In a valid contract for sale of real property, specific performance of the contract is a matter of right and equity will enforce it, absent circumstances of oppression and fraud. A decision by a trial court to allow amendment of a complaint is within its discretion, and will not be disturbed unless there is a showing of an abuse of that discretion.
John Giannini, d/b/a J. G. Sewer Contractors (Giannini), executed an agreement to purchase a condominium unit in the Castilian Courts Condominium Complex to be constructed in Glenview and paid $ 62,330 in earnest money on the property. Although the building in which his unit was located was subsequently constructed, it was never formally declared a condominium, and as a result, the terms of the agreement were never fulfilled. Giannini accordingly filed a complaint against First National Bank and other defendants requesting specific performance and money damages. The trial court dismissed the complaint for specific performance and denied Giannini the opportunity to amend his complaint. An appeal followed.
Were the trial court’s denial of specific performance and denial of the opportunity to amend the complaint proper?
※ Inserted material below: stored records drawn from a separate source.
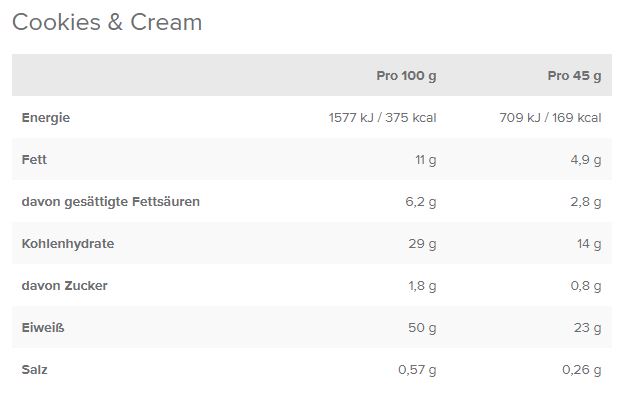Screen dimensions: 633x407
Task: Click the 709 kJ / 169 kcal value
Action: (550, 118)
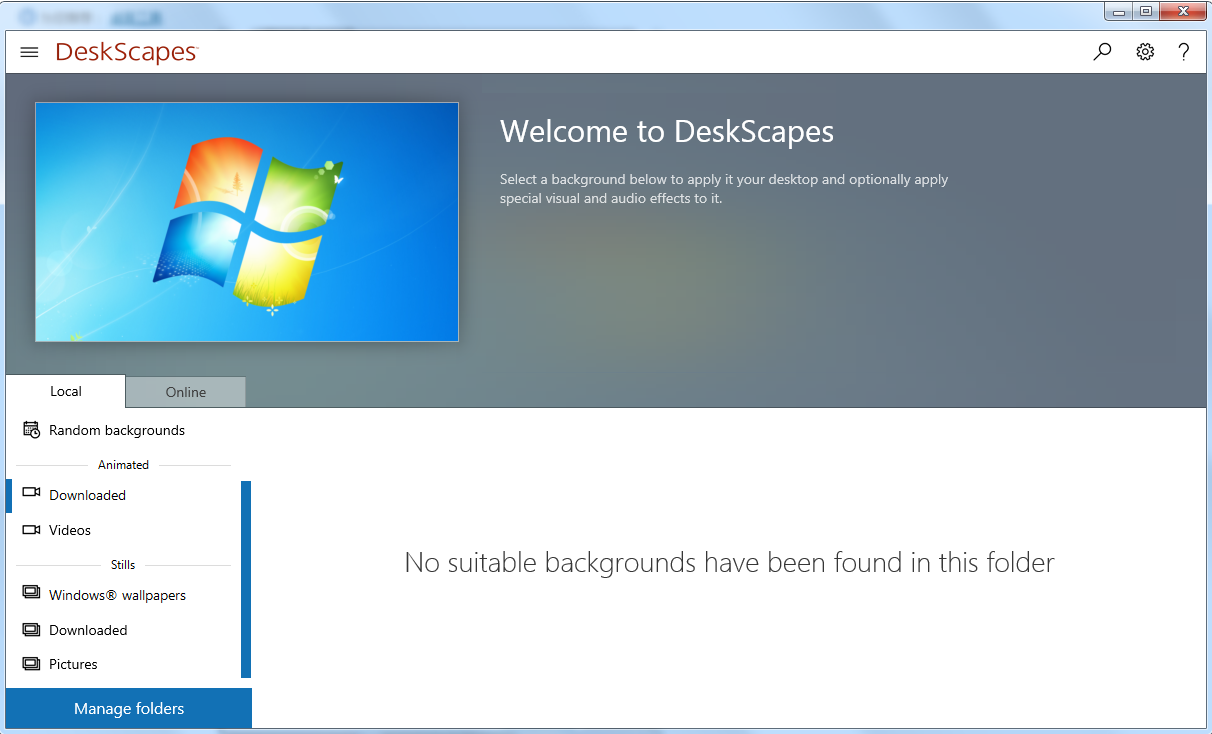Viewport: 1212px width, 734px height.
Task: Select Animated Downloaded folder
Action: click(88, 495)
Where the parties have fairly and understandingly entered into a valid contract for the sale of real property, specific performance of the contract is a matter of right and equity will enforce it, absent circumstances of oppression and fraud. In considering whether to grant a motion to amend, a trial court should consider such factors as whether the proposed amendment would cure the defective pleading; whether other parties would sustain prejudice or surprise by virtue of the proposed amendment; whether the proposed amendment is timely, and whether previous opportunities to amend can be identified. A trial court's power to allow amendment should be fully exercised in order that litigants may completely present their causes of action, and doubts should be decided in favor of allowance of the amendment. The decision whether to permit an amendment to a complaint lies within the sound discretion of the trial court, and its decision will not be disturbed on review absent a showing of an abuse of that discretion.